- TASK INSTRUCTIONS: What you write should be an exact copy of the material, from its first line through the line containing "Click the WSJ".
───── DATASET
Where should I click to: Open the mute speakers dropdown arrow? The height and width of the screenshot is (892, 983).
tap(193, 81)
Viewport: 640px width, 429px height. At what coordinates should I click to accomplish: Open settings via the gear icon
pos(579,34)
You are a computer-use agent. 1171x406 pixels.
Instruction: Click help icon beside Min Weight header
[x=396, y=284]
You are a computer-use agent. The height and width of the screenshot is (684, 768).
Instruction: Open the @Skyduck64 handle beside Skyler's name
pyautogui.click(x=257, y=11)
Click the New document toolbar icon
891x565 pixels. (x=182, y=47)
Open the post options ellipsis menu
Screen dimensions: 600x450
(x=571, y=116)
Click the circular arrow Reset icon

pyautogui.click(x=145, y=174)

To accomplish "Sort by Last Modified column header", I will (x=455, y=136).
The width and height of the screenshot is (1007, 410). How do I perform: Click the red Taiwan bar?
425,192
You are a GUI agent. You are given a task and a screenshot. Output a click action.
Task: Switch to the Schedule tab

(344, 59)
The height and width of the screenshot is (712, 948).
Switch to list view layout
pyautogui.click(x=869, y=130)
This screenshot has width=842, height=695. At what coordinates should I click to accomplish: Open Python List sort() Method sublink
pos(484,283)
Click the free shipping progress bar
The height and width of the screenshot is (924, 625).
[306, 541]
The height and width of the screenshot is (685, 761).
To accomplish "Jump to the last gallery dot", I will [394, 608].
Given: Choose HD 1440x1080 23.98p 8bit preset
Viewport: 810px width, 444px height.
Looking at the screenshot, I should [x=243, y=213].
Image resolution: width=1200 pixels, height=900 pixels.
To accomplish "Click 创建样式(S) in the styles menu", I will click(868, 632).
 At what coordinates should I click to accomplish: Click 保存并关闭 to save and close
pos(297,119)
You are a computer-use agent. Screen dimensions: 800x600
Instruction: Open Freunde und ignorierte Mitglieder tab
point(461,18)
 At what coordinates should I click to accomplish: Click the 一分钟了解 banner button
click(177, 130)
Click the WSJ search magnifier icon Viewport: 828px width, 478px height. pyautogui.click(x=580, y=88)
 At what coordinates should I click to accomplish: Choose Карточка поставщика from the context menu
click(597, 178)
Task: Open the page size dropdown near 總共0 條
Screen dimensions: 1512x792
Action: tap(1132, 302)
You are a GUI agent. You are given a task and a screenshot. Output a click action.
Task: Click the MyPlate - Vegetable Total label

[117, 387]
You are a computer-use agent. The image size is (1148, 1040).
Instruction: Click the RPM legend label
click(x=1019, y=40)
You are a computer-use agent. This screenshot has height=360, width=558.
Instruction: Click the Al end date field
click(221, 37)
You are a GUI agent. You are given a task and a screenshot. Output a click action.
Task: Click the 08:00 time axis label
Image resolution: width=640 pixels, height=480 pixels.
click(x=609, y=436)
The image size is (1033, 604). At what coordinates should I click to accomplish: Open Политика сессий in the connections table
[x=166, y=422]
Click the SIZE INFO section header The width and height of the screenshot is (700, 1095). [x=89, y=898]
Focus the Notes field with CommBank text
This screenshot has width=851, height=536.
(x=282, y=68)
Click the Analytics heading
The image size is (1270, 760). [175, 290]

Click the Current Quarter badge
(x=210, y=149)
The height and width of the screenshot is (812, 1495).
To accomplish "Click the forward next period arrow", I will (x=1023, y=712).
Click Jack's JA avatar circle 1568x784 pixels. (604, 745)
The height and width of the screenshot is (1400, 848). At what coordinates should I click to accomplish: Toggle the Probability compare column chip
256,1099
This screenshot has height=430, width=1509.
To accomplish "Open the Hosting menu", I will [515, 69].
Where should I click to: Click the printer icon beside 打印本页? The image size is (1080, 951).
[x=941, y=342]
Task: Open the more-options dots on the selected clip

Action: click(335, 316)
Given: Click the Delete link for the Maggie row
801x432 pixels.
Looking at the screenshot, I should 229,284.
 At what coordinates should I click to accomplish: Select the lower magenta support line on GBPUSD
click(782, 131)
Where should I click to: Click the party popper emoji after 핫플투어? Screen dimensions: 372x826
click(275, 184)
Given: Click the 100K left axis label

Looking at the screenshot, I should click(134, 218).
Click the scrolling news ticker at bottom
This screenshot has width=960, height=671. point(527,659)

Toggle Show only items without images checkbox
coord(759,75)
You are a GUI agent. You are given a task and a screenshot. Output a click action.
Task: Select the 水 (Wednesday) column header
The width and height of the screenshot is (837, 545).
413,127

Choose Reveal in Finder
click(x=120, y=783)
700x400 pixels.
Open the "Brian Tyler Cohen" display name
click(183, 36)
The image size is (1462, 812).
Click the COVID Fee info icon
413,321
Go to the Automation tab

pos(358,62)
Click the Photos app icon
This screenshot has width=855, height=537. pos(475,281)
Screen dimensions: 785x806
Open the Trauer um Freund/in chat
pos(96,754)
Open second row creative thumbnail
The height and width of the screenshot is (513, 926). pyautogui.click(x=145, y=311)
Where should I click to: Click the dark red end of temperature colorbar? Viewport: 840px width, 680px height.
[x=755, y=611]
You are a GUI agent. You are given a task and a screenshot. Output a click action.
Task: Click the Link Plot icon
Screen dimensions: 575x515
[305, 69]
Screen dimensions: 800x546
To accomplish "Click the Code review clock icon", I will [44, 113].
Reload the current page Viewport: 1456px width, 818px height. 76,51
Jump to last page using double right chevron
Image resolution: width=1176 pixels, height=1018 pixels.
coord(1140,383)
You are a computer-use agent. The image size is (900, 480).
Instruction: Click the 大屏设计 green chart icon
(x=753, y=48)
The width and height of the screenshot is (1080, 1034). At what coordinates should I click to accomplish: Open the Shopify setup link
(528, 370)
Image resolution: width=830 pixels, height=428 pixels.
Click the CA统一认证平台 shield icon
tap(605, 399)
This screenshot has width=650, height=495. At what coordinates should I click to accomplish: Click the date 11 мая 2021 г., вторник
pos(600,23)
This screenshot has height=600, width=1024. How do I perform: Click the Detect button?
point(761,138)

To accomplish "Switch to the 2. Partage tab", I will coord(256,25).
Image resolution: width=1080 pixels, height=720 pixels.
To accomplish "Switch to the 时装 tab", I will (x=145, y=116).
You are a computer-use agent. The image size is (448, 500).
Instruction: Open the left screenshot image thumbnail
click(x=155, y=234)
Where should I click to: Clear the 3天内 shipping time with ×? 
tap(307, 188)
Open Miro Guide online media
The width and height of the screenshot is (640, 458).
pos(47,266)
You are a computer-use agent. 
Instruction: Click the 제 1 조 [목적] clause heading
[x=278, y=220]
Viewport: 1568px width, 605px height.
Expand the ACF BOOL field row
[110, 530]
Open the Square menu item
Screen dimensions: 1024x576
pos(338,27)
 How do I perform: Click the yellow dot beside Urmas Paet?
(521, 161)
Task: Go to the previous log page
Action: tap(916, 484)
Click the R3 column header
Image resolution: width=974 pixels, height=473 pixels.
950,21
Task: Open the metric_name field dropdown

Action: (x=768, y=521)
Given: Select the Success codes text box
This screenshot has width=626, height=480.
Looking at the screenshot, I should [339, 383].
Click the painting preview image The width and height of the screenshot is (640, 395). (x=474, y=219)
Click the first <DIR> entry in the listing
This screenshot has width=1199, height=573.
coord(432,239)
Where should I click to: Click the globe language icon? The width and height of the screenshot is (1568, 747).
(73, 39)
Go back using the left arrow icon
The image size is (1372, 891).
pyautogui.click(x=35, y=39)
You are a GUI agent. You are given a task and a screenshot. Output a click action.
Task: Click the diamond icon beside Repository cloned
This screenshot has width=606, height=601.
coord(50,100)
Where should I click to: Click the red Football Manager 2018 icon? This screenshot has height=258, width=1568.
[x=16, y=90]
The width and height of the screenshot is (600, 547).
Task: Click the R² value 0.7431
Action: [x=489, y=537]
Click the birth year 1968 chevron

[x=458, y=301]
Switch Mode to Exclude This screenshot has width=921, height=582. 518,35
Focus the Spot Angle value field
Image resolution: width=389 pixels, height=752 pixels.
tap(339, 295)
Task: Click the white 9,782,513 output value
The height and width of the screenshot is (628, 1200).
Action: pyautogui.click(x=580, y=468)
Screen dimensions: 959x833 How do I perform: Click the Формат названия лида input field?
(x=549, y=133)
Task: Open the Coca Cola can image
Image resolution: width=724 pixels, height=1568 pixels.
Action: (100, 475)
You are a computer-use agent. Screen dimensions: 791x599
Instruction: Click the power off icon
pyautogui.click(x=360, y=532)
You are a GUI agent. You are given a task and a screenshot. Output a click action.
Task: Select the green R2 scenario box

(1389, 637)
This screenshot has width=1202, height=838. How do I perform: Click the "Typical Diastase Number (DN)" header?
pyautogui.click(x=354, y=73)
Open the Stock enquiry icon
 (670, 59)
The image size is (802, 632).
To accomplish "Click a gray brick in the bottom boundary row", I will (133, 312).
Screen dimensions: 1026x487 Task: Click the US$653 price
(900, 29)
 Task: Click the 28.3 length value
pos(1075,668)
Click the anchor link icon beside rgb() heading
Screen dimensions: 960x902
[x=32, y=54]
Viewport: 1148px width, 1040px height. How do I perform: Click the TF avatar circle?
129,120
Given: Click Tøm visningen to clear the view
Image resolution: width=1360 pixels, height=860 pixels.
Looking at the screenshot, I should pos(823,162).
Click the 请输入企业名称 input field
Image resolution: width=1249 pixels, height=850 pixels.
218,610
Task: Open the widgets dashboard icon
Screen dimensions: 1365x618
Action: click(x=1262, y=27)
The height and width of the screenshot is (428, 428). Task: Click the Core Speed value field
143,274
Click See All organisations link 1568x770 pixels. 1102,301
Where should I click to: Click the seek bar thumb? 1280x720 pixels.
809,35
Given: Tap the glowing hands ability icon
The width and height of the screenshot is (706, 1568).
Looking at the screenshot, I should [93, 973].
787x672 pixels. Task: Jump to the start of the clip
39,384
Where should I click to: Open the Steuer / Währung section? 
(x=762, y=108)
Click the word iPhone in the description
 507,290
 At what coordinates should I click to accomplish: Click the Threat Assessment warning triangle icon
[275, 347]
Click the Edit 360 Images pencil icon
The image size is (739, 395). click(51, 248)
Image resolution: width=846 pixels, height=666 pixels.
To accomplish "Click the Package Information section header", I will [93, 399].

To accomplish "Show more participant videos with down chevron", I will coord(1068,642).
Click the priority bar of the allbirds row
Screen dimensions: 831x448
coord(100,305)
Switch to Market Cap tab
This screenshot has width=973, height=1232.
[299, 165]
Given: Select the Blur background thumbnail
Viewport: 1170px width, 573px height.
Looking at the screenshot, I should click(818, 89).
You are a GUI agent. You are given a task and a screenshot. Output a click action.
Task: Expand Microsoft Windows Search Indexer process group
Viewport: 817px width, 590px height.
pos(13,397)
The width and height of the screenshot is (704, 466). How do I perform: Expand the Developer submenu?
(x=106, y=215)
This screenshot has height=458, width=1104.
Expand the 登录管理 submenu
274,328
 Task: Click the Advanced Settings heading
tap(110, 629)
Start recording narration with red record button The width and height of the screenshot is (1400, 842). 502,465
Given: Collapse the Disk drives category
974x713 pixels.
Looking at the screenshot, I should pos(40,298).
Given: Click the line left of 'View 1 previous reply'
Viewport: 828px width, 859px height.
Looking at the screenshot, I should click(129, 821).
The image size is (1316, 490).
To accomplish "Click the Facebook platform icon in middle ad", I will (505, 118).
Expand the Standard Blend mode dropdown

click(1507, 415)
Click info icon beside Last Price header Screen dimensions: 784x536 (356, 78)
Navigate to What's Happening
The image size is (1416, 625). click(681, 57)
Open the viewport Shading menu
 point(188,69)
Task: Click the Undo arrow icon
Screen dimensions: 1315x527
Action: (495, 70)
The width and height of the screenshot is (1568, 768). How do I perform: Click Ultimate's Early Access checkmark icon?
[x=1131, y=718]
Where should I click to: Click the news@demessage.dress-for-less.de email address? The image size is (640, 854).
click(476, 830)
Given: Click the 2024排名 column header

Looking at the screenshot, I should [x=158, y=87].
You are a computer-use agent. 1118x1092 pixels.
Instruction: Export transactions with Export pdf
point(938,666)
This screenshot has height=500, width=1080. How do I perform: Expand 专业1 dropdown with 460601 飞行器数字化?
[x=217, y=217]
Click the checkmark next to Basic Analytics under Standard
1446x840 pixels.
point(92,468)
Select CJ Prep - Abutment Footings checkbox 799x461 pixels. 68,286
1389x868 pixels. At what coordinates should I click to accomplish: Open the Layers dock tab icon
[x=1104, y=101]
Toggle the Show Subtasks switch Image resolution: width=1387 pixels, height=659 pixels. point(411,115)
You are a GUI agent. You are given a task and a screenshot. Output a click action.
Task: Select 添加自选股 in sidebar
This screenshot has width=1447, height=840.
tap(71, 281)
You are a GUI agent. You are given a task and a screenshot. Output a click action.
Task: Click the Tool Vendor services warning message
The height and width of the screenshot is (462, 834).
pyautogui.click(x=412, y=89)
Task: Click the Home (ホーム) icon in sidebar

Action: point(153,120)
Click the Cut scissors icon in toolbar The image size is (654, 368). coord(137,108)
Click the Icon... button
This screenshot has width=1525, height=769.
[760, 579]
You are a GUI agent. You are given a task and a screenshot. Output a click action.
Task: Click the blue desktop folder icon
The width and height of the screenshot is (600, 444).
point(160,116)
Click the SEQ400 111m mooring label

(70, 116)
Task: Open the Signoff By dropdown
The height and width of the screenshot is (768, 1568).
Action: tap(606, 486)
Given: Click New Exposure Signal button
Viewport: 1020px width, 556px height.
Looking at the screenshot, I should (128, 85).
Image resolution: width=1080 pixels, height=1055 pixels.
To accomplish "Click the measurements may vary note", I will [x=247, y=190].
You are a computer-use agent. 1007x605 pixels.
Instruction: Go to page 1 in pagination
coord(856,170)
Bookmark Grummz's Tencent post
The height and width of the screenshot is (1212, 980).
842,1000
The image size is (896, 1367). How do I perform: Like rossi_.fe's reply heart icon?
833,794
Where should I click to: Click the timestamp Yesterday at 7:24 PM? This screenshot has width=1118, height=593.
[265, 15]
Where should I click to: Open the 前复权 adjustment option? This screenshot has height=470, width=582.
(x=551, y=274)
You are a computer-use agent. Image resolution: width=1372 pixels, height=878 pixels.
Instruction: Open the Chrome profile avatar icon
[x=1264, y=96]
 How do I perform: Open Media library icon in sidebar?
──────────
- RESULT:
Where should I click to: Open the mute speakers dropdown arrow? The height and width of the screenshot is (892, 983).
tap(193, 81)
Viewport: 640px width, 429px height. At what coordinates should I click to accomplish: Open settings via the gear icon
pos(579,34)
You are a computer-use agent. 1171x406 pixels.
Instruction: Click help icon beside Min Weight header
[x=396, y=284]
You are a computer-use agent. The height and width of the screenshot is (684, 768).
Instruction: Open the @Skyduck64 handle beside Skyler's name
pyautogui.click(x=257, y=11)
Click the New document toolbar icon
891x565 pixels. (x=182, y=47)
Open the post options ellipsis menu
Screen dimensions: 600x450
(x=571, y=116)
Click the circular arrow Reset icon

pyautogui.click(x=145, y=174)

To accomplish "Sort by Last Modified column header", I will (x=455, y=136).
The width and height of the screenshot is (1007, 410). How do I perform: Click the red Taiwan bar?
425,192
You are a GUI agent. You are given a task and a screenshot. Output a click action.
Task: Switch to the Schedule tab

(344, 59)
The height and width of the screenshot is (712, 948).
Switch to list view layout
pyautogui.click(x=869, y=130)
This screenshot has width=842, height=695. At what coordinates should I click to accomplish: Open Python List sort() Method sublink
pos(484,283)
Click the free shipping progress bar
The height and width of the screenshot is (924, 625).
[306, 541]
The height and width of the screenshot is (685, 761).
To accomplish "Jump to the last gallery dot", I will [394, 608].
Given: Choose HD 1440x1080 23.98p 8bit preset
Viewport: 810px width, 444px height.
Looking at the screenshot, I should [x=243, y=213].
Image resolution: width=1200 pixels, height=900 pixels.
To accomplish "Click 创建样式(S) in the styles menu", I will click(868, 632).
 At what coordinates should I click to accomplish: Click 保存并关闭 to save and close
pos(297,119)
You are a computer-use agent. Screen dimensions: 800x600
Instruction: Open Freunde und ignorierte Mitglieder tab
point(461,18)
 At what coordinates should I click to accomplish: Click the 一分钟了解 banner button
click(177, 130)
Click the WSJ search magnifier icon Viewport: 828px width, 478px height. pyautogui.click(x=580, y=88)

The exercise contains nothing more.